### Job
Please count the lines in the data below that contain the string "Task". Case must match. Reply with the number alone.

### Supplied data

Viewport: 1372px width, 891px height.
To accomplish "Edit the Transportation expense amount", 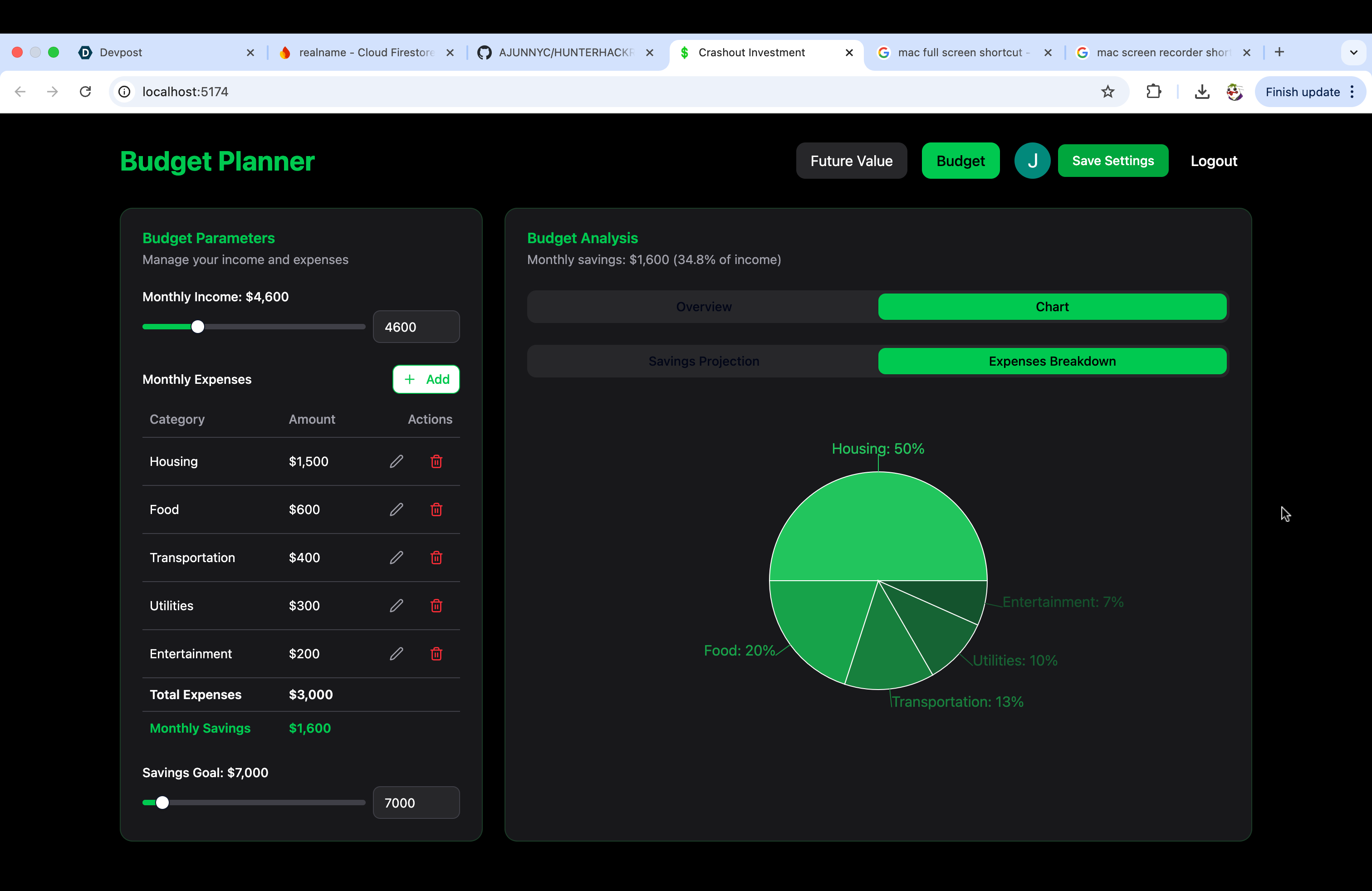I will [396, 557].
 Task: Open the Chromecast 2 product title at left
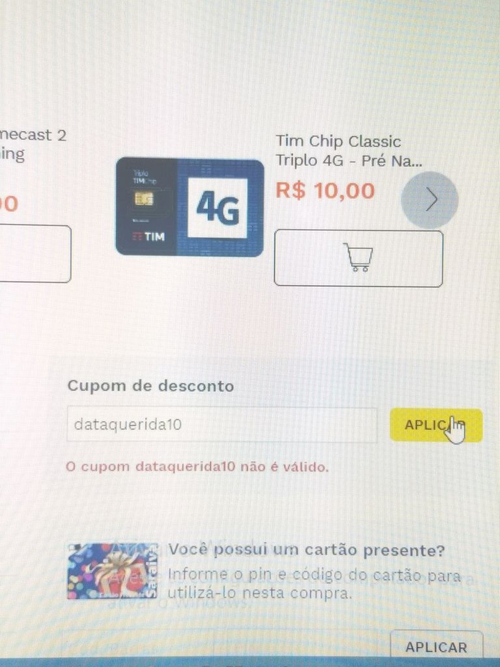click(x=32, y=144)
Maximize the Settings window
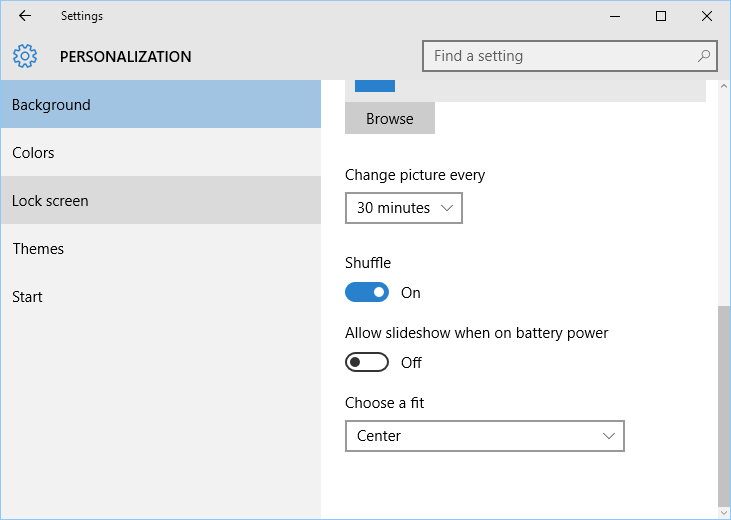731x520 pixels. pos(661,16)
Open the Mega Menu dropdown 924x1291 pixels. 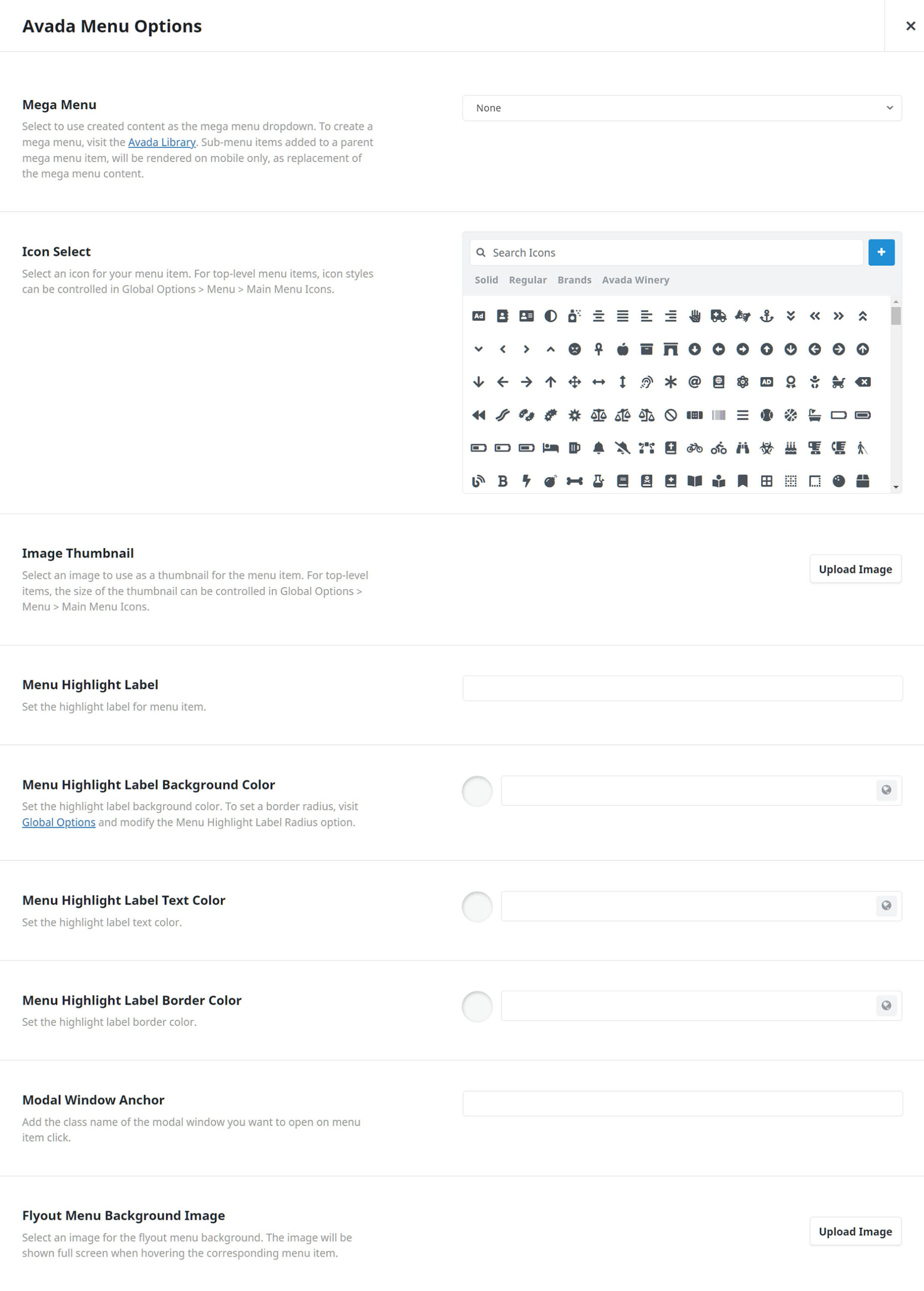682,108
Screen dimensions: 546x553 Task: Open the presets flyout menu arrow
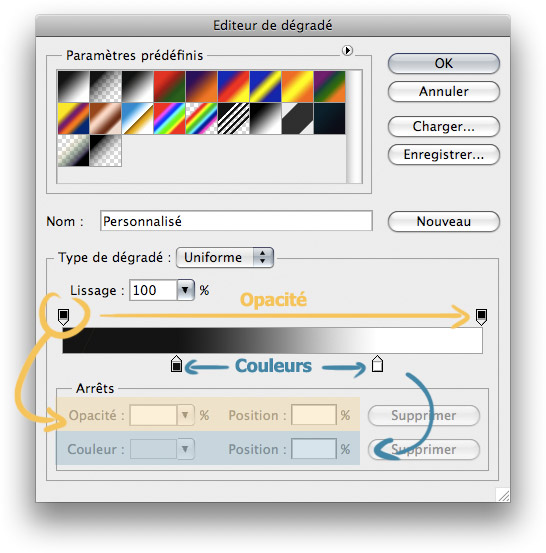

### Expected answer
2